Dataset content:
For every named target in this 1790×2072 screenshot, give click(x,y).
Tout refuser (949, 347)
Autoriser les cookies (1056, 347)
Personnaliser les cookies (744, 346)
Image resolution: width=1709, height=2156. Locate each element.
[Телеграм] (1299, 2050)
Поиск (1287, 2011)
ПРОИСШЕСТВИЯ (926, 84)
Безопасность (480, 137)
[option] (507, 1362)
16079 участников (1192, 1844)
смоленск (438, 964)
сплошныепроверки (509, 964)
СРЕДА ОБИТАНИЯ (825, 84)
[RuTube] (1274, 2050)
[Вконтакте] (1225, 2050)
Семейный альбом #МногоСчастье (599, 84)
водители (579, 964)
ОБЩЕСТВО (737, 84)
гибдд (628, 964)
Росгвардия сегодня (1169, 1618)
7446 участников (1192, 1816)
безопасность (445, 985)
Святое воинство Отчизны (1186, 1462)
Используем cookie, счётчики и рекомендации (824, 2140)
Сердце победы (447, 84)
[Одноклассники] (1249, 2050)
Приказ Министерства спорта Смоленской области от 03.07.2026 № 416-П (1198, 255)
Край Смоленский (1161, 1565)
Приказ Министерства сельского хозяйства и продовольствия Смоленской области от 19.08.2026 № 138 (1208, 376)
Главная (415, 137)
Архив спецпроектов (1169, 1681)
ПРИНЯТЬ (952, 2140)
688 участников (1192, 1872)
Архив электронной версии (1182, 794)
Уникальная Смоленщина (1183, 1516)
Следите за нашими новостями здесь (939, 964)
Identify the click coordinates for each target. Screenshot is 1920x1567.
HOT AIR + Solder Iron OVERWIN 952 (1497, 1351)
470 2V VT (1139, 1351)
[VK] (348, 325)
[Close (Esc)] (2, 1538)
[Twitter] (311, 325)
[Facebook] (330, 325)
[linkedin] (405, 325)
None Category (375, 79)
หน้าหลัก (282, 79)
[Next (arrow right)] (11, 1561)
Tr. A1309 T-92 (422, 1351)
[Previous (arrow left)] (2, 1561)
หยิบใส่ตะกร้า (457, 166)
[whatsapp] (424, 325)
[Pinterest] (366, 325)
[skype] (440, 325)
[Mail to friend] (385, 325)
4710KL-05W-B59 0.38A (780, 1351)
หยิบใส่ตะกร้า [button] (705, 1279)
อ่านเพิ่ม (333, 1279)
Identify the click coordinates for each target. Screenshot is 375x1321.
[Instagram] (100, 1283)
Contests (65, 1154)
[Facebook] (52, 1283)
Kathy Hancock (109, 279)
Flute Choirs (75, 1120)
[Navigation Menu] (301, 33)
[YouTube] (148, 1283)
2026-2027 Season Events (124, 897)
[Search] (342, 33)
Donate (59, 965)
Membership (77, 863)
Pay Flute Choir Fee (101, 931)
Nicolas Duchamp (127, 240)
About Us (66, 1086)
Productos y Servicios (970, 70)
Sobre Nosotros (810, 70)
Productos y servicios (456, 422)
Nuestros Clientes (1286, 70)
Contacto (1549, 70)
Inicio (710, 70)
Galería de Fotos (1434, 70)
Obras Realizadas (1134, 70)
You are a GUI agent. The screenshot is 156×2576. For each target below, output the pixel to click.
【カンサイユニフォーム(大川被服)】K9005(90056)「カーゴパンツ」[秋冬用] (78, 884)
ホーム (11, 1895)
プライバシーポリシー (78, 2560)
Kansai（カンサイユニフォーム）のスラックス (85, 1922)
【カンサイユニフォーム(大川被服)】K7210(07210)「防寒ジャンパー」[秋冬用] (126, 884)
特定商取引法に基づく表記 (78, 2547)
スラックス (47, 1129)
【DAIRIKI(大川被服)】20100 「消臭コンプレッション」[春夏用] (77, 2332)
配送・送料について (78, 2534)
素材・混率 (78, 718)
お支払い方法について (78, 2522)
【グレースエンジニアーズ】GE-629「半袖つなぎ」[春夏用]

About this task: Set the entries down again, unchanged and complete.

Answer for this exercise:
For every named target in this 1790×2072 screenshot, give click(x,y).
Tout refuser (949, 347)
Autoriser les cookies (1056, 347)
Personnaliser les cookies (744, 346)
Image resolution: width=1709, height=2156. Locate each element.
[Телеграм] (1299, 2050)
Поиск (1287, 2011)
ПРОИСШЕСТВИЯ (926, 84)
Безопасность (480, 137)
[option] (507, 1362)
16079 участников (1192, 1844)
смоленск (438, 964)
сплошныепроверки (509, 964)
СРЕДА ОБИТАНИЯ (825, 84)
[RuTube] (1274, 2050)
[Вконтакте] (1225, 2050)
Семейный альбом #МногоСчастье (599, 84)
водители (579, 964)
ОБЩЕСТВО (737, 84)
гибдд (628, 964)
Росгвардия сегодня (1169, 1618)
7446 участников (1192, 1816)
безопасность (445, 985)
Святое воинство Отчизны (1186, 1462)
Используем cookie, счётчики и рекомендации (824, 2140)
Сердце победы (447, 84)
[Одноклассники] (1249, 2050)
Приказ Министерства спорта Смоленской области от 03.07.2026 № 416-П (1198, 255)
Край Смоленский (1161, 1565)
Приказ Министерства сельского хозяйства и продовольствия Смоленской области от 19.08.2026 № 138 (1208, 376)
Главная (415, 137)
Архив спецпроектов (1169, 1681)
ПРИНЯТЬ (952, 2140)
688 участников (1192, 1872)
Архив электронной версии (1182, 794)
Уникальная Смоленщина (1183, 1516)
Следите за нашими новостями здесь (939, 964)
Identify the click coordinates for each target. Screenshot is 1920x1567.
HOT AIR + Solder Iron OVERWIN 952 (1497, 1351)
470 2V VT (1139, 1351)
[VK] (348, 325)
[Close (Esc)] (2, 1538)
[Twitter] (311, 325)
[Facebook] (330, 325)
[linkedin] (405, 325)
None Category (375, 79)
หน้าหลัก (282, 79)
[Next (arrow right)] (11, 1561)
Tr. A1309 T-92 (422, 1351)
[Previous (arrow left)] (2, 1561)
หยิบใส่ตะกร้า (457, 166)
[whatsapp] (424, 325)
[Pinterest] (366, 325)
[skype] (440, 325)
[Mail to friend] (385, 325)
4710KL-05W-B59 0.38A (780, 1351)
หยิบใส่ตะกร้า [button] (705, 1279)
อ่านเพิ่ม (333, 1279)
Identify the click coordinates for each target. Screenshot is 375x1321.
[Instagram] (100, 1283)
Contests (65, 1154)
[Facebook] (52, 1283)
Kathy Hancock (109, 279)
Flute Choirs (75, 1120)
[Navigation Menu] (301, 33)
[YouTube] (148, 1283)
2026-2027 Season Events (124, 897)
[Search] (342, 33)
Donate (59, 965)
Membership (77, 863)
Pay Flute Choir Fee (101, 931)
Nicolas Duchamp (127, 240)
About Us (66, 1086)
Productos y Servicios (970, 70)
Sobre Nosotros (810, 70)
Productos y servicios (456, 422)
Nuestros Clientes (1286, 70)
Contacto (1549, 70)
Inicio (710, 70)
Galería de Fotos (1434, 70)
Obras Realizadas (1134, 70)
You are a GUI agent. The screenshot is 156×2576. For each target below, output the pixel to click.
【カンサイユニフォーム(大川被服)】K9005(90056)「カーゴパンツ」[秋冬用] (78, 884)
ホーム (11, 1895)
プライバシーポリシー (78, 2560)
Kansai（カンサイユニフォーム）のスラックス (85, 1922)
【カンサイユニフォーム(大川被服)】K7210(07210)「防寒ジャンパー」[秋冬用] (126, 884)
特定商取引法に基づく表記 (78, 2547)
スラックス (47, 1129)
【DAIRIKI(大川被服)】20100 「消臭コンプレッション」[春夏用] (77, 2332)
配送・送料について (78, 2534)
素材・混率 (78, 718)
お支払い方法について (78, 2522)
【グレースエンジニアーズ】GE-629「半袖つなぎ」[春夏用]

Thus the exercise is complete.